To stay competitive and to prevent an investor run, companies are forced to take massive risks. And risks materialize into huge disasters... like this one apparently.

bsder 9 years ago

Apparently "git cash" isn't working very well ...

  • flukus 9 years ago

    git rm -r --cached .

    This is apparently working very well.

  • tomschlick 9 years ago

    More like "git spend" is running in an infinite loop on frivolous bullshit. 600 employees is pretty crazy for what GH is.

huntermonk 9 years ago

> "The income statement shows a loss of $66 million in the first three quarters of this year. That’s more than twice as much lost in any nine-month time frame by Twilio Inc., another maker of software tools founded the same year as GitHub."
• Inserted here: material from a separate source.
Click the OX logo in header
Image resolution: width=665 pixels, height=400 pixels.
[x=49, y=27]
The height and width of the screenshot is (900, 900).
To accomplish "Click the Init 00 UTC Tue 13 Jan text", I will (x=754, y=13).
These sort of statements are a little annoying. I understand that Bloomberg has to write for a less technical audience, but the writer must know this isn't an accurate comparison.

compsciphd 9 years ago

The thing not mentioned is that Bloomberg is a Github Enterprise customer. They ran their own git server for a bit and then transitioned the whole company to github and the pull-request model (relatively quickly too)

christop 9 years ago

Interesting to read there (and nowhere else that I could find) that GitHub co-founder Scott Chacon left the company this year.

tim333 9 years ago

It's funny reading Tom Preston-Werner's write up on GitHub in Dec 08:

>You Don’t Need Venture Capital

>A lot has been written recently about how the venture capital world is changing. I don’t pretend to be an expert on the subject, but I’ve learned enough to say that a web startup like ours doesn’t need any outside money to succeed. I know this because we haven’t taken a single dime from investors. We bootstrapped the company on a few thousand dollars and became profitable the day we opened to the public and started charging for subscriptions.
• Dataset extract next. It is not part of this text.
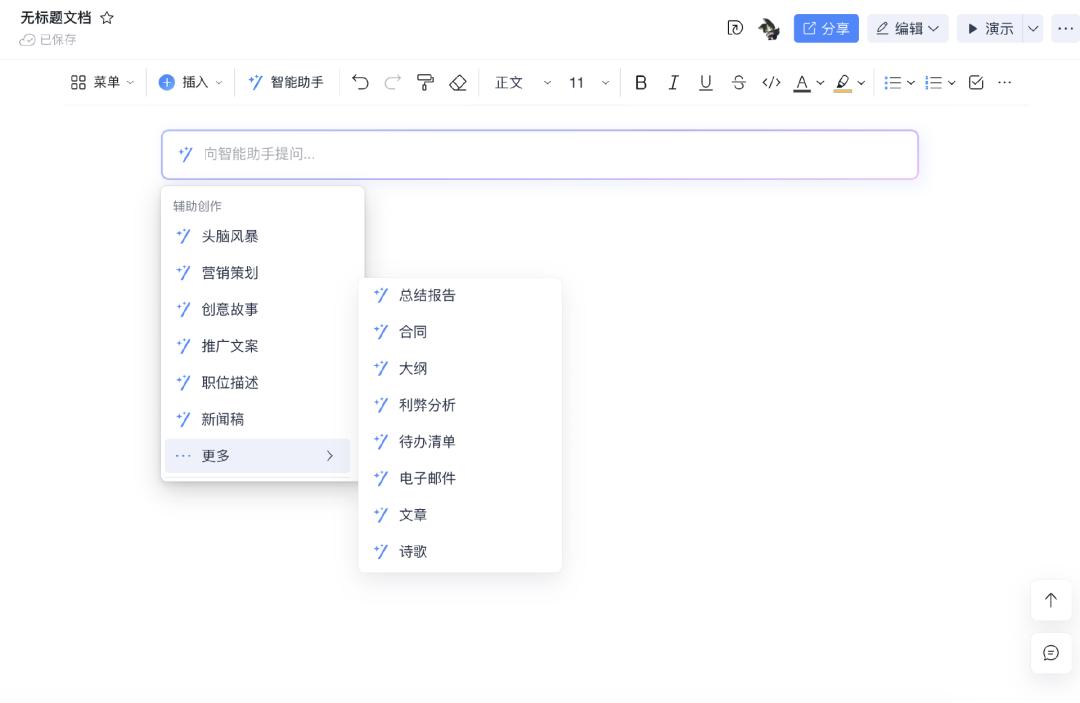The width and height of the screenshot is (1080, 703).
Task: Choose 利弊分析 in the submenu
Action: [x=428, y=405]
I guess VCing up and losing money is a choice. They probably figure the odd $100m cash loss will end up as $1bn+ on the market cap. He looks quite cheerful in his rich list write up http://www.forbes.com/profile/tom-preston-werner/

  • sleepyhead 9 years ago

    He was right though. They didn't need it. But it was just too much money for the founders to say no to. I'm also in the bootstrapping camp but I don't blame them for filling up their bank account.

throwaway1892 9 years ago

A blog that could be relevant

http://hintjens.com/blog:111

DeBraid 9 years ago

Short-selling companies that make very popular and effective developer tools is low expected value play.

Animats 9 years ago

Uh oh. So much is dependent on Github. Is there a full mirror?

stefek99 9 years ago

How come such a fantastic product is not massively profitable?

234dd57d2c8db 9 years ago

You know, I can't say I'm surprised. When github first started, it was just about code. Nothing else. Then they started with all the identity politics crap.

As soon as a company starts parroting political messages like "white middle managers have no empathy" instead of, you know, building good tools, I know it's time to find another solution. I was a paying customer, and when github got into the political game, I dropped them like a bad habit.

I'm not screwing around here, I'm trying to build a business and your political aspirations do _nothing_ for me as a customer, so why don't you take them and shove em. Happy customer at bitbucket ever since.

k0mplex 9 years ago

"Lost"

  • uiri 9 years ago

    The opposit of a profit is a loss. It is unrelated to the non-financial meaning of the term. They had revenue of $98M, a loss of $66M means they spent $164M over that time frame.

pinkrooftop 9 years ago

Maybe they'll be the next Verizon aquisition

therealjohn 9 years ago

Am I the only one the tone in this article bothers? The author keeps criticizing and belittling the CEO, who is obviously significantly smarter than him. There might be correlation there.